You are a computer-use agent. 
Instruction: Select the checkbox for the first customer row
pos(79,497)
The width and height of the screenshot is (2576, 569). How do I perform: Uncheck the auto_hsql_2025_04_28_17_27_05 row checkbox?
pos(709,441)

-------

◆ The problem:
Every entry is to be repeated precisely as it stands.

◆ Output for this exercise:
You are a computer-use agent. 
Instruction: Select the checkbox for the first customer row
pos(79,497)
The width and height of the screenshot is (2576, 569). How do I perform: Uncheck the auto_hsql_2025_04_28_17_27_05 row checkbox?
pos(709,441)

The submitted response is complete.